Provided delivery of the deed was accomplished, it is immaterial that the deed was not recorded until after the death of the grantor, or even that the purpose of the transfer was to avoid the cost and delay of probating his estate. In 1 Devlin on Deeds, 3rd ed., p. 473, sec. 284, it is said in that record:
“Whether a deed passes a title or not must be determined by its legal effect. If it has been executed and delivered its effect is determined by its language. When so executed and delivered its legal effect as to the passing of the title is not altered by the fact that one object of the transaction was to save the expense and trouble of administration upon the grantor's estate after his death. And where a grantor executed a deed for this purpose to his wife, the fact that she placed the deed after delivery where her husband equally with herself could have access to it, does not change its legal effect as a conveyance.”
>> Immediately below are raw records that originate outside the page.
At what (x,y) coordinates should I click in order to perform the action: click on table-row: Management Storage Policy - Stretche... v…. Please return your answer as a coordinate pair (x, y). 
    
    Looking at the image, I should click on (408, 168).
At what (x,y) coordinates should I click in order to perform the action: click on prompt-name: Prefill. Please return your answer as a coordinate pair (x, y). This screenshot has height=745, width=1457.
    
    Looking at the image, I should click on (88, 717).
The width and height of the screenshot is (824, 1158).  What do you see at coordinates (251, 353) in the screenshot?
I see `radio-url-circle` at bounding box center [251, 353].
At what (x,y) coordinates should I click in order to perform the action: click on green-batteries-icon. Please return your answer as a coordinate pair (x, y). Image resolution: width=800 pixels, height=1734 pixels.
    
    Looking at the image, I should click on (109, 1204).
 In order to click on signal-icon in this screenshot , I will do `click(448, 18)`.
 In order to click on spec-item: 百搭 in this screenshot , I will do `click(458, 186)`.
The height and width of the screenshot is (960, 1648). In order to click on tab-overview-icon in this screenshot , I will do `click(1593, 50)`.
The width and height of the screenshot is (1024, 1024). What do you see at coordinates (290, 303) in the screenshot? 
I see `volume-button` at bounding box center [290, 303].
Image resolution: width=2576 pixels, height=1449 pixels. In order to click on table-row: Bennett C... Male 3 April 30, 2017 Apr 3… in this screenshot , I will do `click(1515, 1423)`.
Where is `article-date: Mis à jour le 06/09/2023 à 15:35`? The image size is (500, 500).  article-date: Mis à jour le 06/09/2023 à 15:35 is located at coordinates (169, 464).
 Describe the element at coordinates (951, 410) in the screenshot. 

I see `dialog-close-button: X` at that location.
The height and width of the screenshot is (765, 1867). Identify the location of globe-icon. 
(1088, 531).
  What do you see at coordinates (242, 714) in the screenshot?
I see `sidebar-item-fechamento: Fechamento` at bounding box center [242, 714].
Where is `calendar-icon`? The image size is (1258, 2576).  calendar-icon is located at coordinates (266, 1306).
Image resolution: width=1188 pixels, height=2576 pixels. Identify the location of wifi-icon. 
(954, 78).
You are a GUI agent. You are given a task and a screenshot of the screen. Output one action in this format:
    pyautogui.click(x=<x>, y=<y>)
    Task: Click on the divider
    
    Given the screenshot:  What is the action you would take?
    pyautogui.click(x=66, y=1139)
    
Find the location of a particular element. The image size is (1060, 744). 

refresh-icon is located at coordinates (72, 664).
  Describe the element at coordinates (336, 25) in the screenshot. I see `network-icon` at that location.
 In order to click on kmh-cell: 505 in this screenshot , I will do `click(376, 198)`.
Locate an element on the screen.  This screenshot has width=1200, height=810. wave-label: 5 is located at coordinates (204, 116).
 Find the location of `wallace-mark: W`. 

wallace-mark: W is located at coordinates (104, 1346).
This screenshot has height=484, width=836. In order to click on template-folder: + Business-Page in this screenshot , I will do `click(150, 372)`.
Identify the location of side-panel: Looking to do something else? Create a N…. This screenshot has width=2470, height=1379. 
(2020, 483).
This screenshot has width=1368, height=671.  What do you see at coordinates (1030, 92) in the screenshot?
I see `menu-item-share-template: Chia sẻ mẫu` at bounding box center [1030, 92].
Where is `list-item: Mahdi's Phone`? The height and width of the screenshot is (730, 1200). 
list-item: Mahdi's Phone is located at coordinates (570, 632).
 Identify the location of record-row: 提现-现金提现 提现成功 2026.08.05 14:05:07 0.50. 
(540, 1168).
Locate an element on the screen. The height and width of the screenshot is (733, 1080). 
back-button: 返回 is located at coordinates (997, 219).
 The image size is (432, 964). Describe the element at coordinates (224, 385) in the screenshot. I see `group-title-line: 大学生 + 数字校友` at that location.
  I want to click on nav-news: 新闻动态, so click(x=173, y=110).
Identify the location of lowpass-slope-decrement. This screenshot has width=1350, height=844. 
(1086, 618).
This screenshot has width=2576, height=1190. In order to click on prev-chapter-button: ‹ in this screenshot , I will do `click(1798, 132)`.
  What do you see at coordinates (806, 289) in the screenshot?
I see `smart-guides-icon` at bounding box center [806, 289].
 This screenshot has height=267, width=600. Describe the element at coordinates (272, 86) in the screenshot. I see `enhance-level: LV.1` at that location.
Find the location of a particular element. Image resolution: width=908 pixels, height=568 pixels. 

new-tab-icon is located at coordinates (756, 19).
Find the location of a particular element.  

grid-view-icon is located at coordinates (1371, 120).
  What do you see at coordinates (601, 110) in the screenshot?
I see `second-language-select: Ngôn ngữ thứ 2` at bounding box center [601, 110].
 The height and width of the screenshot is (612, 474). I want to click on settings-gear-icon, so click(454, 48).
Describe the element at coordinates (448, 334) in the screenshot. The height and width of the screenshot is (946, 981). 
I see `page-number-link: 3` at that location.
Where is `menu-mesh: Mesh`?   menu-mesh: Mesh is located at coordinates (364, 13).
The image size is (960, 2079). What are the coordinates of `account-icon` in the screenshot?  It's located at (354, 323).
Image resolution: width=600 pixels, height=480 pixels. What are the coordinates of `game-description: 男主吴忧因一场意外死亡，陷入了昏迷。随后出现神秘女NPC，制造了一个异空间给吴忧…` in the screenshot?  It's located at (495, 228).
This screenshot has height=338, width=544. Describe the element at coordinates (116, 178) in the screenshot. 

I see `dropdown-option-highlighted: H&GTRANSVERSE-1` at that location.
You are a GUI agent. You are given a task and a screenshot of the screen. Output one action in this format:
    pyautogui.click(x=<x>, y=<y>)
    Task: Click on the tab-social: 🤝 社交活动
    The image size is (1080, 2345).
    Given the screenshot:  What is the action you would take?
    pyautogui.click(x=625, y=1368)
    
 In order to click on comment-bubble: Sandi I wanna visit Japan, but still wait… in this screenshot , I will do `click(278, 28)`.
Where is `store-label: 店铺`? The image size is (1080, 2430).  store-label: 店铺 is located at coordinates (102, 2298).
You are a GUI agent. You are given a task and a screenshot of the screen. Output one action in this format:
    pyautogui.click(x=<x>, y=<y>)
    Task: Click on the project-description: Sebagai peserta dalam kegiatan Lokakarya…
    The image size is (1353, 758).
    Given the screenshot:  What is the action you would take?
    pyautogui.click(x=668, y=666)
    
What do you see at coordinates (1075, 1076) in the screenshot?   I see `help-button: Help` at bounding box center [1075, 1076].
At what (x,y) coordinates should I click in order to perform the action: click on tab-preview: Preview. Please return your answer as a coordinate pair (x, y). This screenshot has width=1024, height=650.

There is also ample evidence to support the findings and judgment of the court to the effect that the deed from Peter Labadie and his wife to the defendant, dated March 5, 1924, is void for lack of delivery. The appellant asserts that his possession of that deed presumes that it was duly delivered. But this presumption is rebutted by substantial evidence to the contrary. The defendant admitted that he never saw the deed from his mother and father until he took it from the safe deposit box in 1932 just before his father's death. The defendant did not possess a joint tenancy in that box. It was not under his dominion or control. He claimed that he secured the documents at his father's request, but asserted that he brought them home and delivered them to his mother. That fact was denied by the plaintiff. There is evidence that Peter Labadie was then suffering from a severe stroke of paralysis and unable to attend to business transactions. The defendant took the instruments and placed them in his own safe deposit box in a bank in Sacramento, without the knowledge or consent of his mother. She was a co–grantor of the property described in that deed. She testified positively that she never agreed to a delivery of that deed to her son. On the contrary, she said that it was her intention and the intention of her husband that the deed to their son was not to take effect until after her death. For a period of about eight years after the death of Peter Labadie, the plaintiff used the real property described in that deed as though it were her own property, by selling and conveying a portion of it, by executing a five–year lease to one of the ranches to W. J. Parsons, and by collecting and appropriating all of the income from the property to her own use. The written instructions which accompanied the defendant's deed indicates that the title was not to pass except “in the event of our both passing away.” The defendant recognized that fact by failing to claim title to the property during that period of time, by failing to record his deed for eight years, and by permitting his mother to handle the property and enjoy the proceeds therefrom as though she owned the title.
The retaining of possession of the property by plaintiff and the exercising of acts of proprietorship over it by her are evidence of ownership and a lack of delivery of the deed. Donahue v. Sweeney, 171 Cal. 388, 391, 153 P. 708; 9 Cal.Jur. 189, sec. 76.
The judgment is affirmed.
ADAMS, P. J., and PEEK, J., concurred.